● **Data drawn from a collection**
<<<<

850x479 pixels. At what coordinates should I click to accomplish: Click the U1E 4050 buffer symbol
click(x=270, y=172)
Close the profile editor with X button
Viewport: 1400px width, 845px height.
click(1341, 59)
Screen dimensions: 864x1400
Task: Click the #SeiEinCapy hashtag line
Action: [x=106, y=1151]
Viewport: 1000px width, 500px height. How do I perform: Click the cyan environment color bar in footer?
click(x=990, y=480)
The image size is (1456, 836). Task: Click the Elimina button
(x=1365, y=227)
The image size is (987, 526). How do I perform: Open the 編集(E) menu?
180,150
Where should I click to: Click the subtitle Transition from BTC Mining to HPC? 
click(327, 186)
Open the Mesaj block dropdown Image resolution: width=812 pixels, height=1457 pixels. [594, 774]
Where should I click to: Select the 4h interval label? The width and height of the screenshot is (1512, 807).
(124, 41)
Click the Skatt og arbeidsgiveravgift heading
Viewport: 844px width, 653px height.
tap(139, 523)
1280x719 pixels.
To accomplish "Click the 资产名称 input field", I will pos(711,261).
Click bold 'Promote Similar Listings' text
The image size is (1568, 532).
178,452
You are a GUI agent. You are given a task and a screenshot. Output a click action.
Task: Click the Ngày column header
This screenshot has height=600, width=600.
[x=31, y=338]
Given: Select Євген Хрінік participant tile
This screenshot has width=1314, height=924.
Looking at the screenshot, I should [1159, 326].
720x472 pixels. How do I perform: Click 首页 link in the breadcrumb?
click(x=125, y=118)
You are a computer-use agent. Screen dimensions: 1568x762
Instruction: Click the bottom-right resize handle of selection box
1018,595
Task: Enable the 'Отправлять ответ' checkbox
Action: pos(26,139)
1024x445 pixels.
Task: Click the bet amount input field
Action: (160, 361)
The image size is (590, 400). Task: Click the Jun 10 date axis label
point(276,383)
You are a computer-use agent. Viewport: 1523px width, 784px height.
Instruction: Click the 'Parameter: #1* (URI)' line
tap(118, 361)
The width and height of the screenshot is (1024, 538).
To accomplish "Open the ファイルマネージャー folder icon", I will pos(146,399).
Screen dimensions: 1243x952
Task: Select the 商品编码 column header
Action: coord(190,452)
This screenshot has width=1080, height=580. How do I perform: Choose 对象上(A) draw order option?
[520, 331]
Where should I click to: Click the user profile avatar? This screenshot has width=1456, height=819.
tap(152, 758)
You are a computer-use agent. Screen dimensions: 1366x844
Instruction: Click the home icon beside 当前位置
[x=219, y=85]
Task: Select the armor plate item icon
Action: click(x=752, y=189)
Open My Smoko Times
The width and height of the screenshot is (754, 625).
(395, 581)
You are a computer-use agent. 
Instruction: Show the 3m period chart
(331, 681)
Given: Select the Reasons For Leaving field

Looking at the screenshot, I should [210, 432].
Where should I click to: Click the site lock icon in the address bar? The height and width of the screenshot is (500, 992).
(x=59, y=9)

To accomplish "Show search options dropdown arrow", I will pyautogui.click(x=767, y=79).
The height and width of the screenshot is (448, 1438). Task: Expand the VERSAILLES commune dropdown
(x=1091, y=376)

>>>>

● **INSTRUCTION**
Please write out every line of the listing above word for word, changing nothing.

● **THE OUTPUT**
850x479 pixels. At what coordinates should I click to accomplish: Click the U1E 4050 buffer symbol
click(x=270, y=172)
Close the profile editor with X button
Viewport: 1400px width, 845px height.
click(1341, 59)
Screen dimensions: 864x1400
Task: Click the #SeiEinCapy hashtag line
Action: [x=106, y=1151]
Viewport: 1000px width, 500px height. How do I perform: Click the cyan environment color bar in footer?
click(x=990, y=480)
The image size is (1456, 836). Task: Click the Elimina button
(x=1365, y=227)
The image size is (987, 526). How do I perform: Open the 編集(E) menu?
180,150
Where should I click to: Click the subtitle Transition from BTC Mining to HPC? 
click(327, 186)
Open the Mesaj block dropdown Image resolution: width=812 pixels, height=1457 pixels. [594, 774]
Where should I click to: Select the 4h interval label? The width and height of the screenshot is (1512, 807).
(124, 41)
Click the Skatt og arbeidsgiveravgift heading
Viewport: 844px width, 653px height.
tap(139, 523)
1280x719 pixels.
To accomplish "Click the 资产名称 input field", I will pos(711,261).
Click bold 'Promote Similar Listings' text
The image size is (1568, 532).
178,452
You are a GUI agent. You are given a task and a screenshot. Output a click action.
Task: Click the Ngày column header
This screenshot has height=600, width=600.
[x=31, y=338]
Given: Select Євген Хрінік participant tile
This screenshot has width=1314, height=924.
Looking at the screenshot, I should [1159, 326].
720x472 pixels. How do I perform: Click 首页 link in the breadcrumb?
click(x=125, y=118)
You are a computer-use agent. Screen dimensions: 1568x762
Instruction: Click the bottom-right resize handle of selection box
1018,595
Task: Enable the 'Отправлять ответ' checkbox
Action: pos(26,139)
1024x445 pixels.
Task: Click the bet amount input field
Action: (160, 361)
The image size is (590, 400). Task: Click the Jun 10 date axis label
point(276,383)
You are a computer-use agent. Viewport: 1523px width, 784px height.
Instruction: Click the 'Parameter: #1* (URI)' line
tap(118, 361)
The width and height of the screenshot is (1024, 538).
To accomplish "Open the ファイルマネージャー folder icon", I will pos(146,399).
Screen dimensions: 1243x952
Task: Select the 商品编码 column header
Action: coord(190,452)
This screenshot has width=1080, height=580. How do I perform: Choose 对象上(A) draw order option?
[520, 331]
Where should I click to: Click the user profile avatar? This screenshot has width=1456, height=819.
tap(152, 758)
You are a computer-use agent. Screen dimensions: 1366x844
Instruction: Click the home icon beside 当前位置
[x=219, y=85]
Task: Select the armor plate item icon
Action: click(x=752, y=189)
Open My Smoko Times
The width and height of the screenshot is (754, 625).
(395, 581)
You are a computer-use agent. 
Instruction: Show the 3m period chart
(331, 681)
Given: Select the Reasons For Leaving field

Looking at the screenshot, I should [210, 432].
Where should I click to: Click the site lock icon in the address bar? The height and width of the screenshot is (500, 992).
(x=59, y=9)

To accomplish "Show search options dropdown arrow", I will pyautogui.click(x=767, y=79).
The height and width of the screenshot is (448, 1438). Task: Expand the VERSAILLES commune dropdown
(x=1091, y=376)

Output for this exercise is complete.